*** Block opens ***

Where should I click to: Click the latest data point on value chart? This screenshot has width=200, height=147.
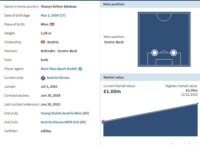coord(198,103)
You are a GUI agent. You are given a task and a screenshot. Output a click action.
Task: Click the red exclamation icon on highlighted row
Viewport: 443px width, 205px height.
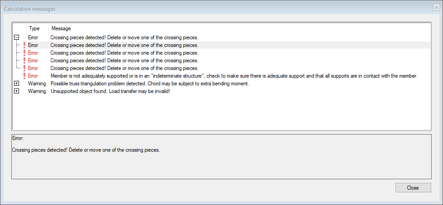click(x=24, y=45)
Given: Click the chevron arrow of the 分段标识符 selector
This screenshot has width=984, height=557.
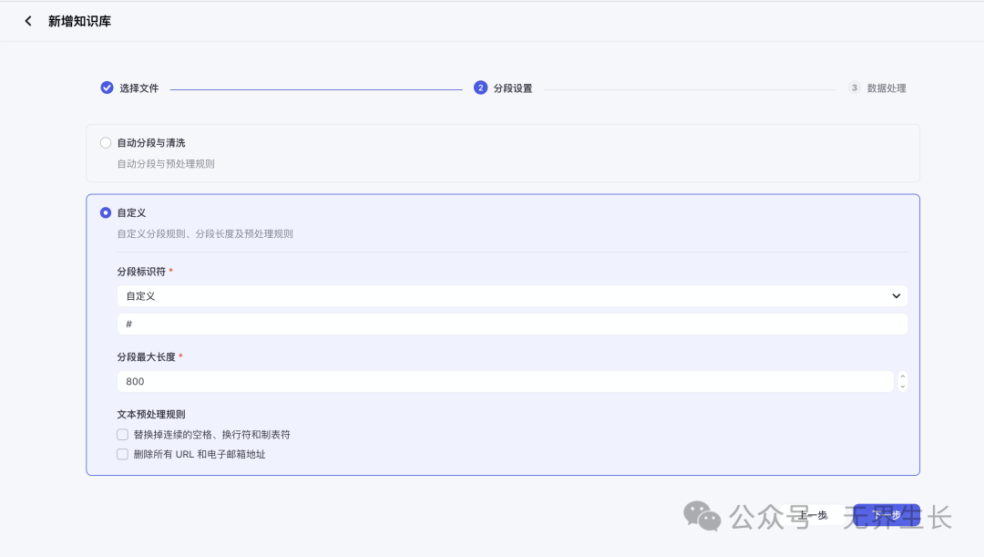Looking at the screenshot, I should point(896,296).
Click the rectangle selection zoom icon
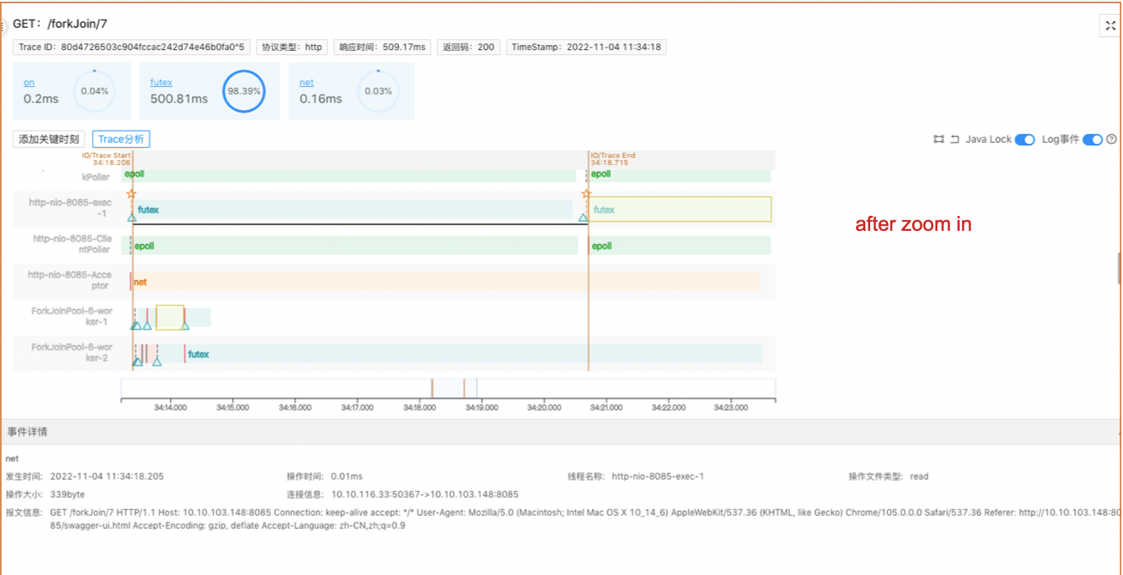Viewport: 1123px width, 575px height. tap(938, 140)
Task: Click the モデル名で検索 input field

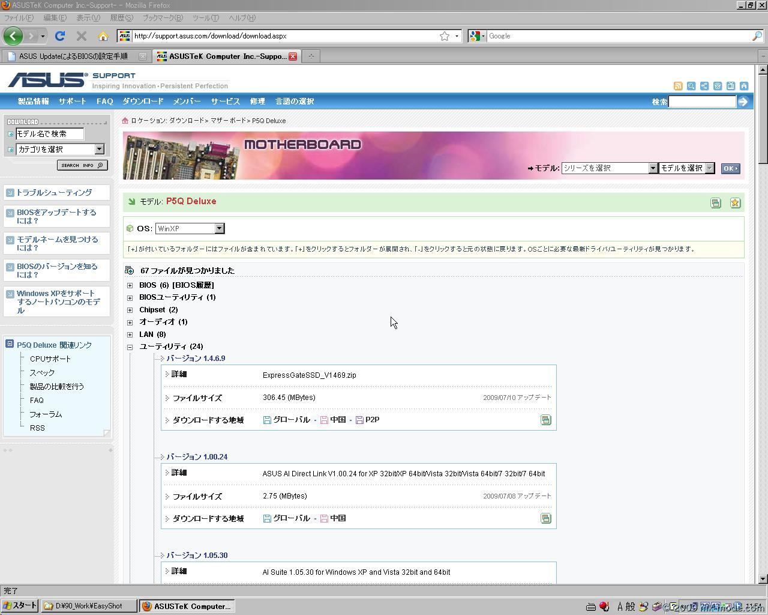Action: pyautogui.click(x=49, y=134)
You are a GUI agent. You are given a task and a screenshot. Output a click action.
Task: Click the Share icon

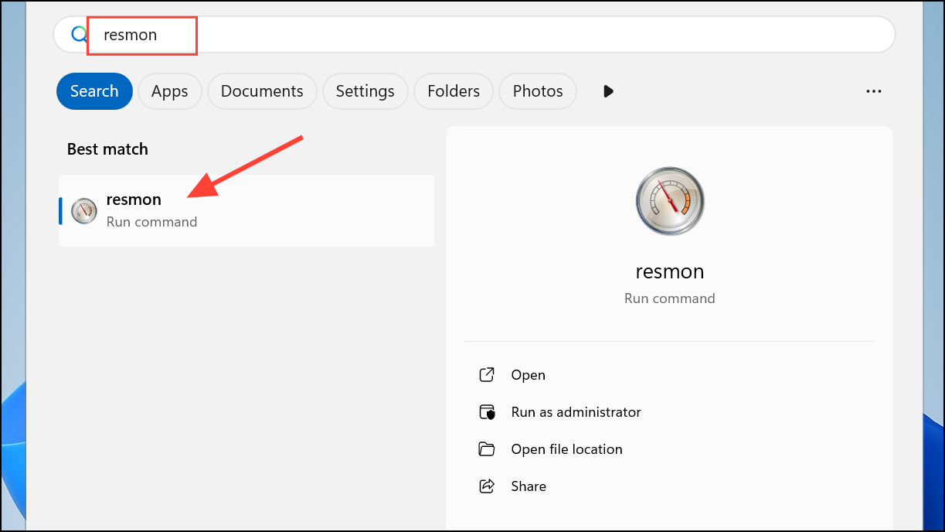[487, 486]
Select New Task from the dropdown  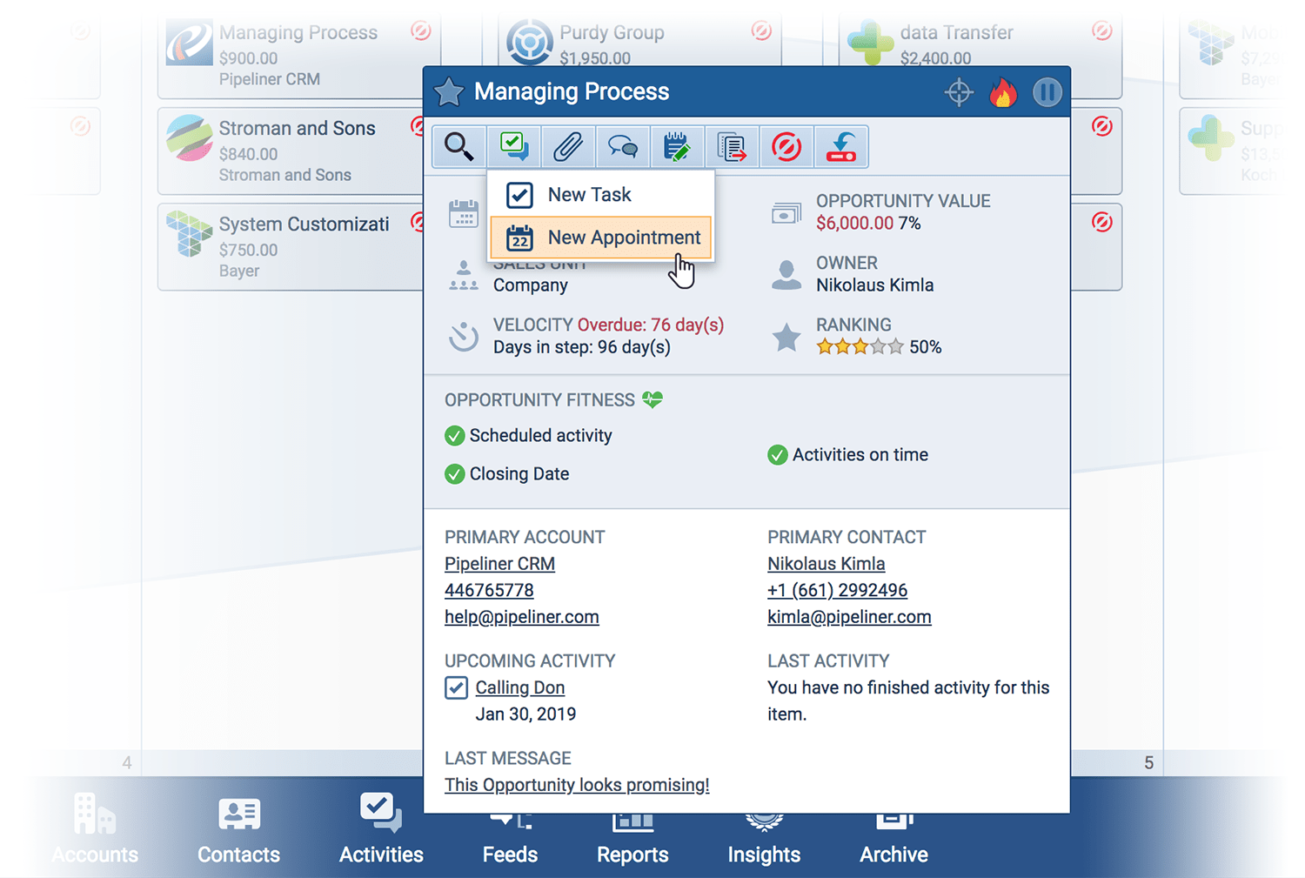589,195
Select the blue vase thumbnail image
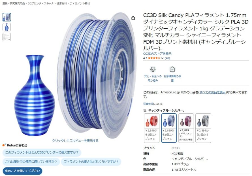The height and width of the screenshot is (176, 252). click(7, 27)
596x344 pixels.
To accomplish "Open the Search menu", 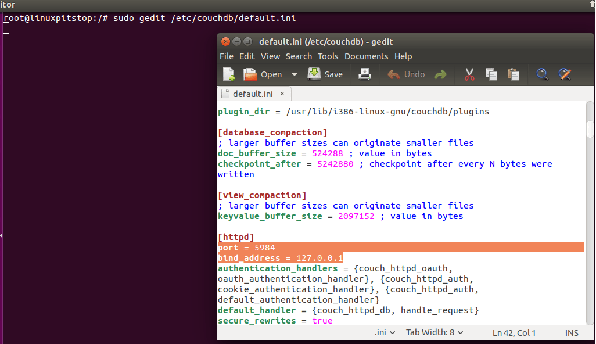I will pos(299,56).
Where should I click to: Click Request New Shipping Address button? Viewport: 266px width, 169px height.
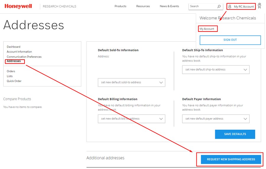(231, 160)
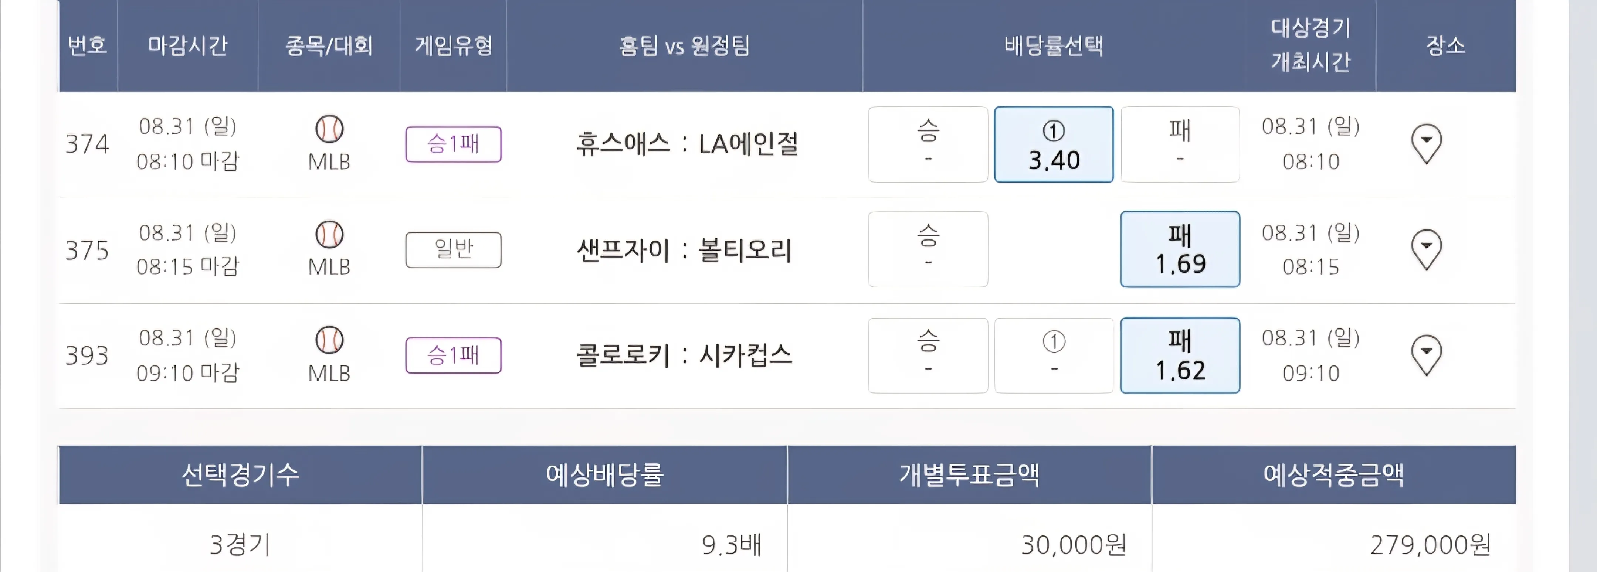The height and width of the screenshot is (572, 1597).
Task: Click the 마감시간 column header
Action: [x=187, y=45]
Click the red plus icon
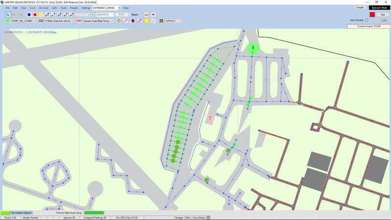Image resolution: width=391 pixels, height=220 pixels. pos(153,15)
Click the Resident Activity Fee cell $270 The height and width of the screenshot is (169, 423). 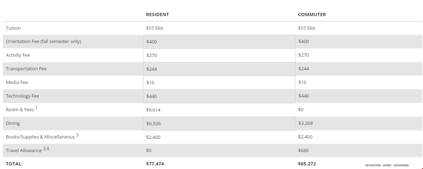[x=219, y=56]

*** Block closes ***

Go from the first line of the listing to the line holding "Task: Click the red" and, please, transcribe those lines exactly, both included, with no pictures.

Written answer:
Where should I click to: Click the latest data point on value chart? This screenshot has width=200, height=147.
coord(198,103)
You are a GUI agent. You are given a task and a screenshot. Output a click action.
Task: Click the red exclamation icon on highlighted row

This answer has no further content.